But maybe you're just beginning your Christmas holidays as a family and you don't really have any traditions of your own yet!
There are many popular traditions that you can pick from and make them a part of your own holiday traditions.
Home made Christmas cards
One favourite holiday tradition in many families is making Christmas cards to send out. You can choose to send cards personalised with your own family photo and a poem or a few lines telling the recipient what they mean to you. If you don't have the time to make Christmas cards, you can get store bought ones and add your own poems to them, or pop in a letter or photos.
Letters to Santa
Young children can write letters to Santa and take it to the local post office. The Royal Mail will make sure Santa gets the letter and if you include a stamp and your full address, your child will also get a reply. Santa's postal address for Xmas 2014 is:
(More details at http://www.royalmail.com/letters-to-santa.)
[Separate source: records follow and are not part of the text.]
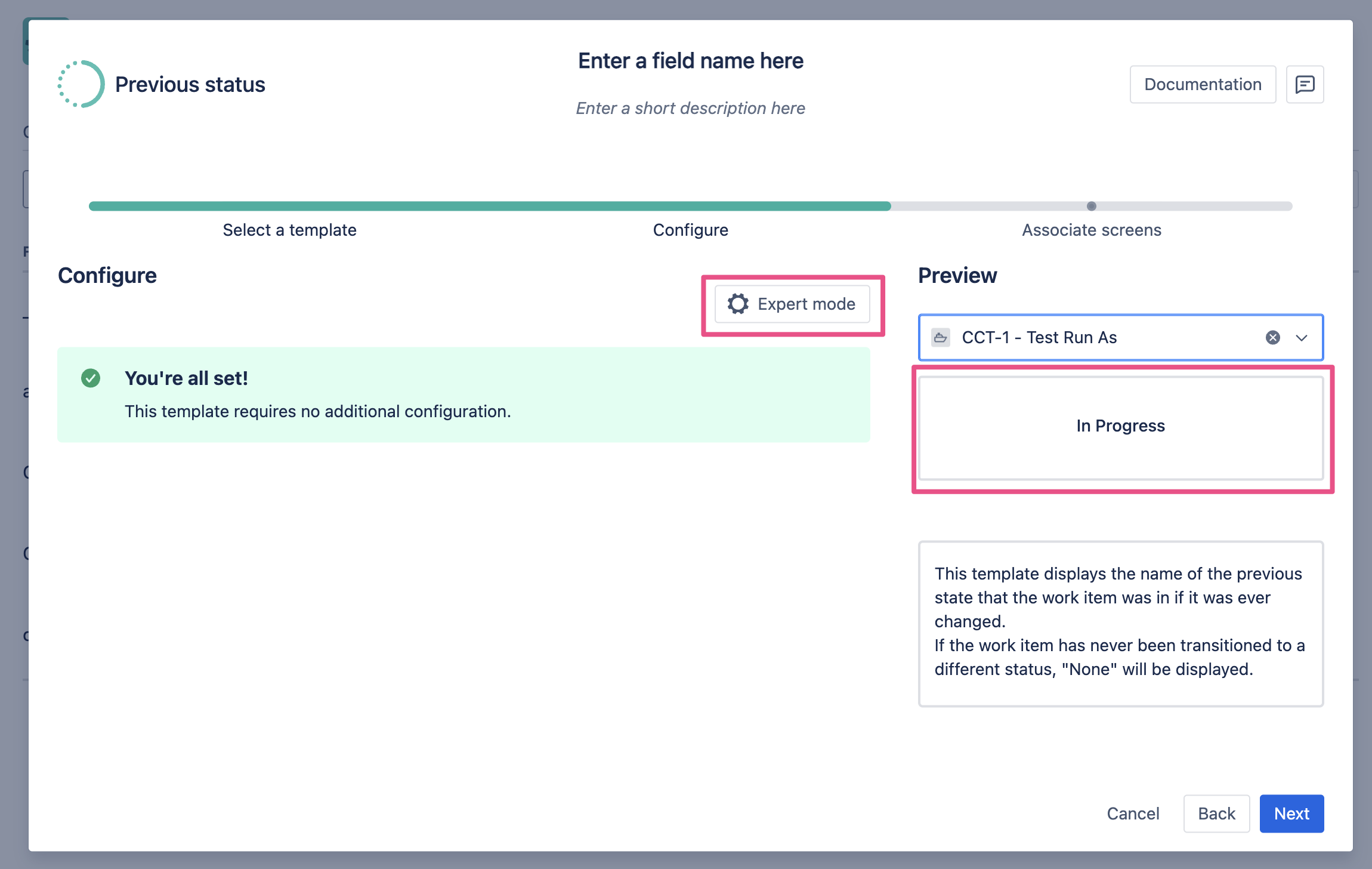Open the Documentation page
The image size is (1372, 869).
[1203, 84]
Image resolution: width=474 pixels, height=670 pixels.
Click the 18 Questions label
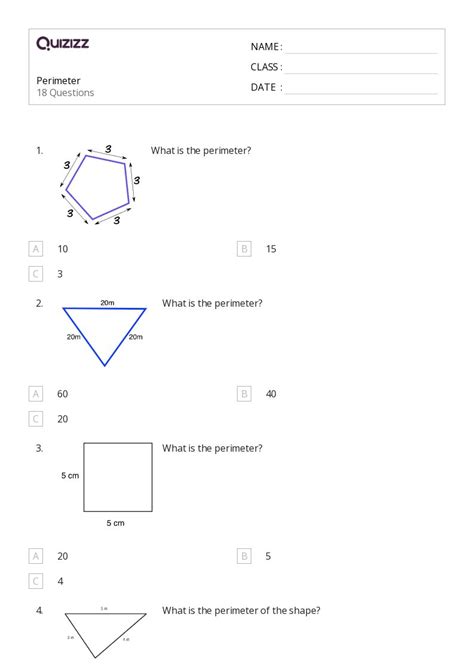(x=65, y=93)
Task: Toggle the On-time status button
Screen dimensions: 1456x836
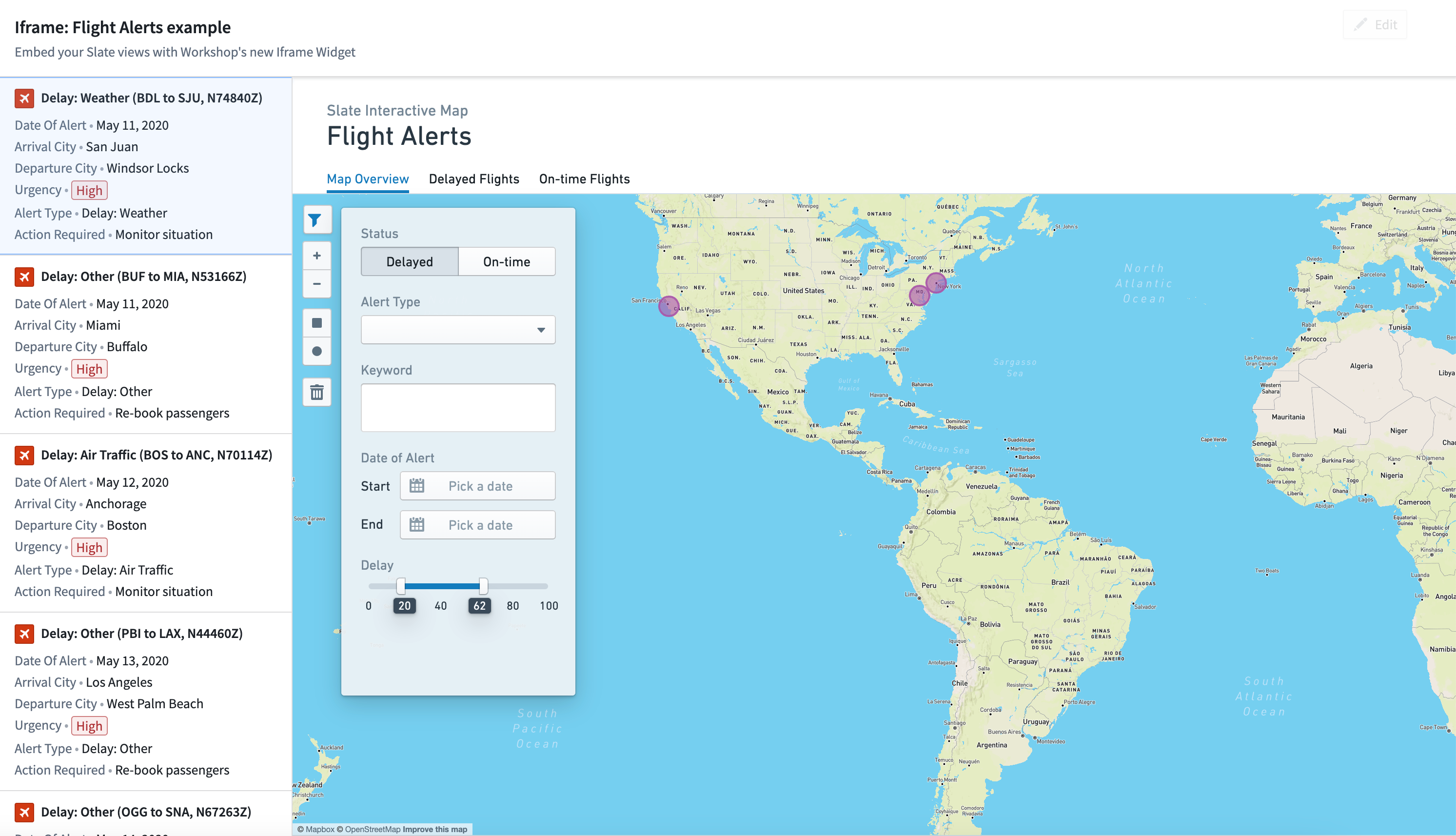Action: click(506, 260)
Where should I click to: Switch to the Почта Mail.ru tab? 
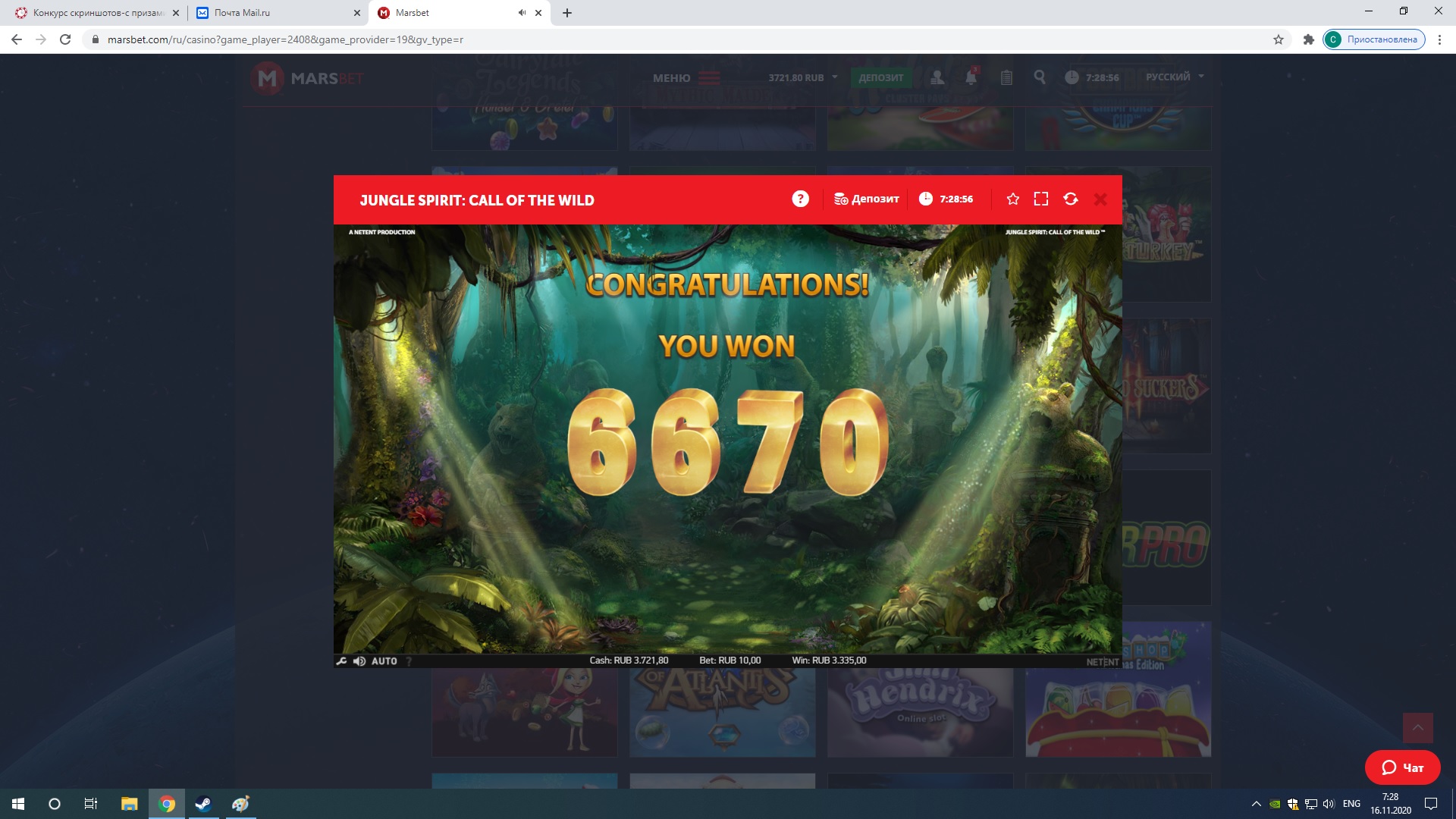click(242, 13)
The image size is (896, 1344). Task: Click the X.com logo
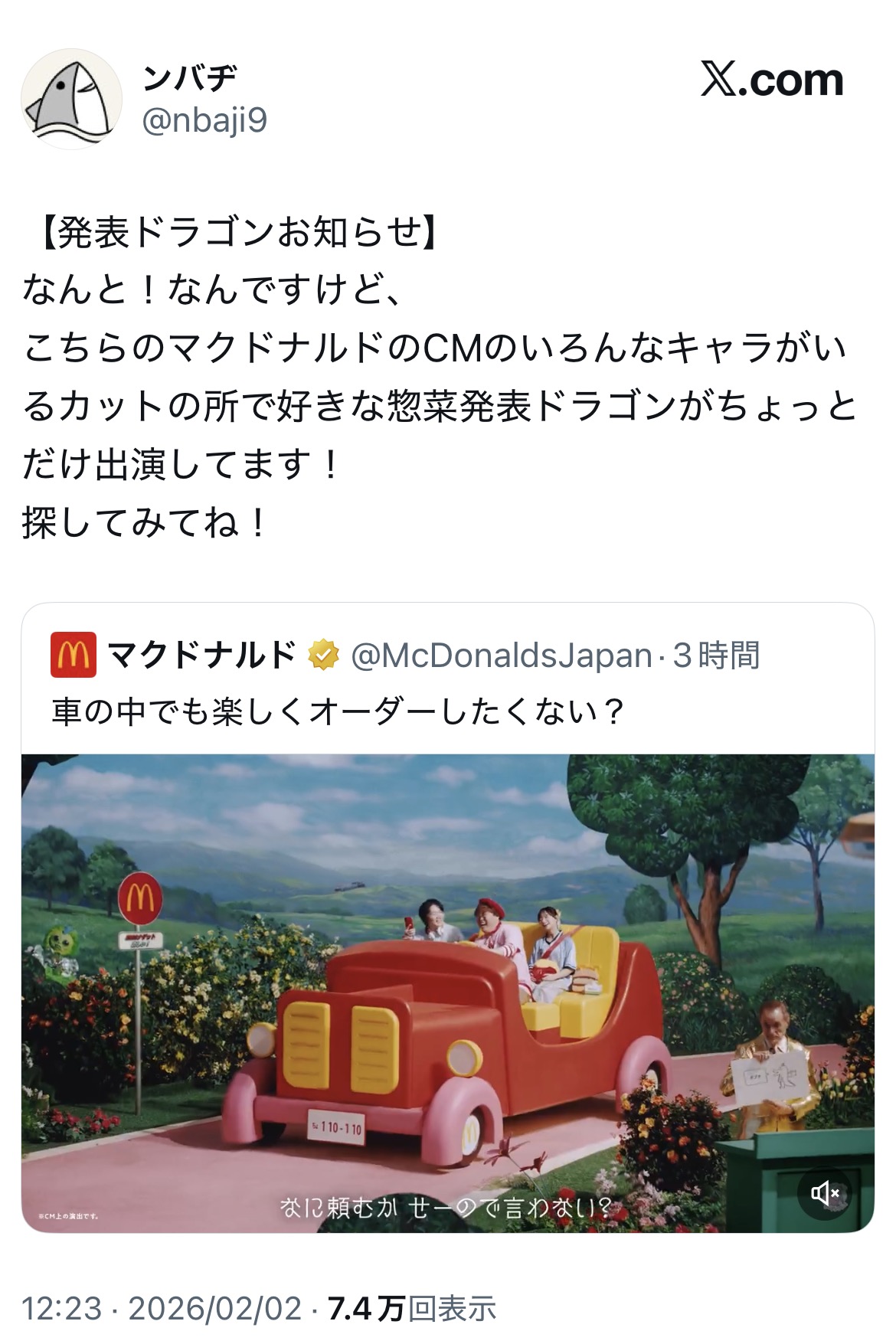click(772, 80)
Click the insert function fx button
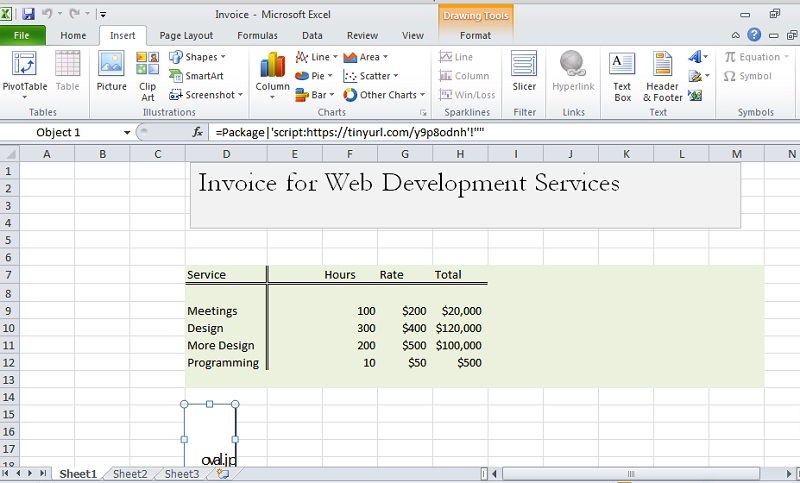 [197, 132]
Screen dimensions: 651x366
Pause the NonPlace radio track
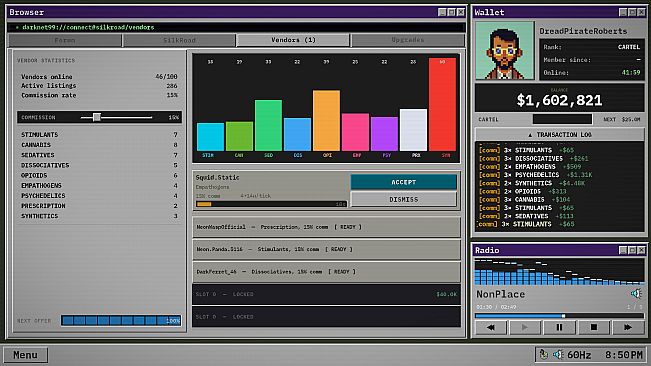point(559,327)
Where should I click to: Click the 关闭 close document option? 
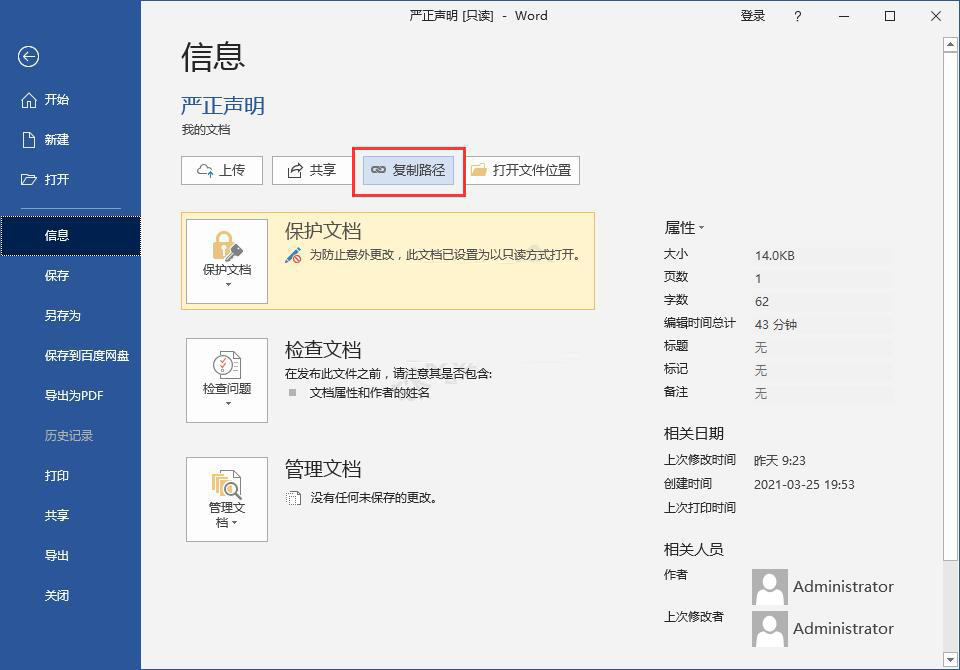point(57,595)
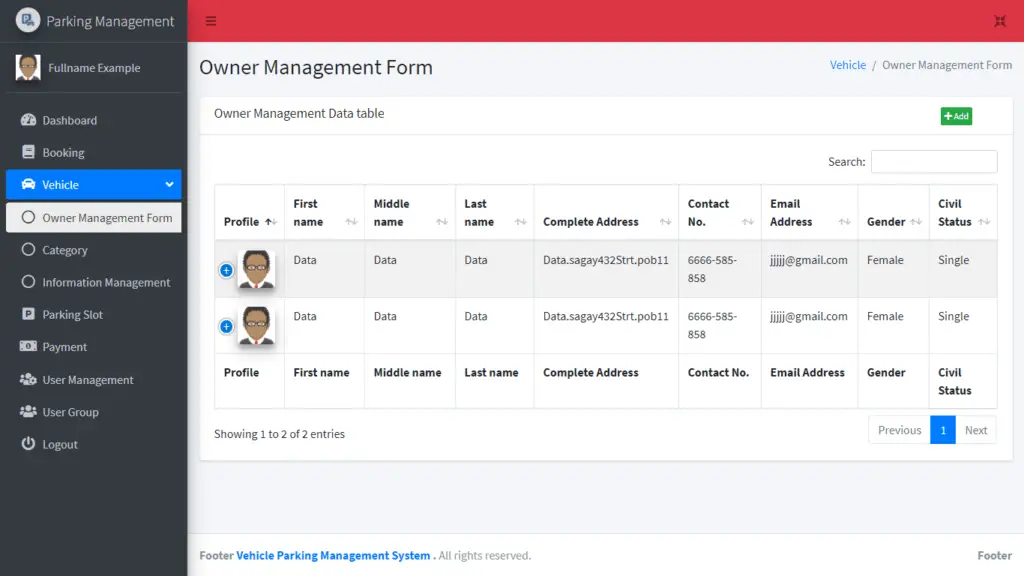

Decorating the Christmas tree
Kids can also get involved in decorating the Christmas tree. If you have ornaments from the family, or even ones from life before kids (remember that?!), as you hang the ornaments on the tree, you can share bits of your past with your child or talk about the meaning of Christmas.
Putting up the tree can become a time of sharing conversation that children look forward to. You can start a tradition of listening to certain songs as you put up the tree. For example, one family listened to Bing Crosby Christmas songs while putting up their tree over forty years ago, then their grown children kept up the tradition, and later passed it on to their children.
Christmas Lights and Pantomimes
Most cities have Christmas parades or Christmas light ceremonies that you and your family can attend. Most UK theatres put on an annual pantomime (oh yes they do), usually based on classic fairy tales. Whilst many bigger pantos feature familiar TV stars, this doesn't necessarily make for a good panto, especially for little ones who have no idea who these people are! So, don't be afraid to go to a no-name panto, or even one out on by the local am dram group in the village hall. Some theatres present Christmas show instead based on childrens' classic, and often these are far more engaging for younger ones, who often find the sheer noise and excitement of a 'star' pantomime overwhelming.
Christmas Eve can seem endless for young kids, so make it something special. The night before, begin the tradition of reading a Christmas book, sharing the Christmas story, or watching a much loved Christmas movie together.
Whatever traditions you decide to incorporate into your family, you'll be glad you did. It'll make the holidays more meaningful and give everyone something to look forward to.